First, a short announcement.

The blog is going on a hiatus. Hopefully a short one, but it may be longer. My grandmother has died, and I may not feel like writing about comic books for a while.

However, I still had these two reviews finished and ready to go, so let’s go ahead and get them out of the way.

I’ll see y’all when I see y’all…

American Vampire #22

A new storyarc and a new setting, as we move into the 1950s. Our new lead character is Travis Kidd, a 19-year-old with cool sunglasses, a leather jacket, greased-up hair, a fast car, and a bad attitude. He’s dating Piper Francis, a pretty blonde, and Piper’s parents really don’t like Travis at all. Bad news for Travis that Piper’s folks are actually vampires… and even worse news for the vampires that Travis is a skilled vampire hunter. After a run-in with Agent Hobbes from the Vassals of the Morning Star reveals the identity of the vampire who killed Travis’ family, is Travis going to get in over his head?

Verdict: Thumbs up.

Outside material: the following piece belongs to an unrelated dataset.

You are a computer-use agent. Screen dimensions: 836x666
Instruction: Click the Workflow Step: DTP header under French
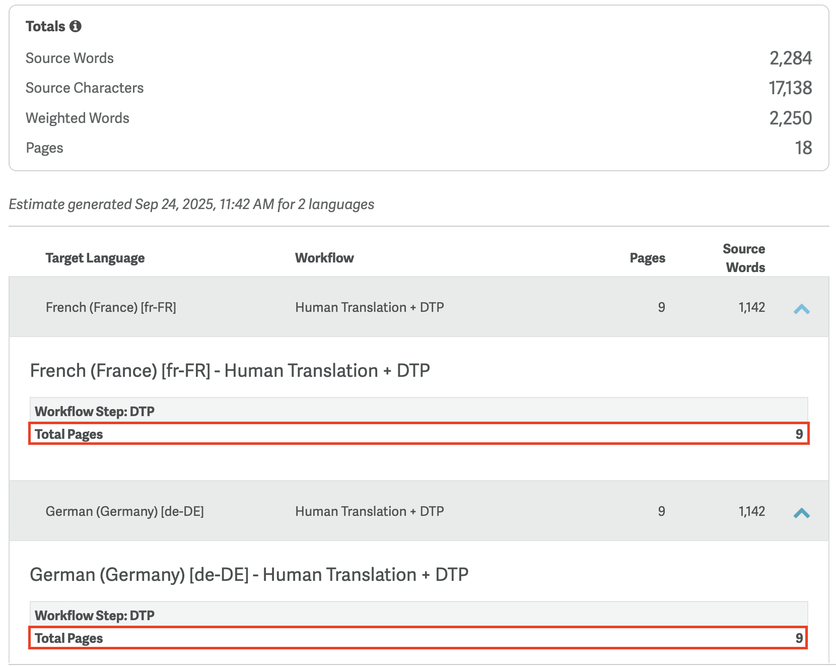point(95,411)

Great art, great story, and all of it mixed in with all your favorite ’50s archetypes. This one is just grand fun, people.

Swamp Thing #5

Alec Holland and Abby Arkane are trying to catch up to Abby’s deranged brother William before he gives himself over too completely to the Rot, the spiritual manifestation of death and decay. Unfortunately, William gets the drop on them with a bunch of recently slaughtered livestock. But Alec is able to tap into his plant-controlling powers to tear their undead attackers apart and strand William in a tree. But the war between the Green and the Rot is fought on more than one front, and the good guys may have already lost.

Verdict: Thumbs up. Wow, I actually enjoyed an issue of this comic. Sure, we still haven’t seen the Swamp Thing yet, but at least we’ve got Alec Holland using plant powers and doing something active, instead of just being dragged along and getting stuff explained to him. Maybe if we finally see Swamp Thing next issue, this comic will be something worth keeping up with.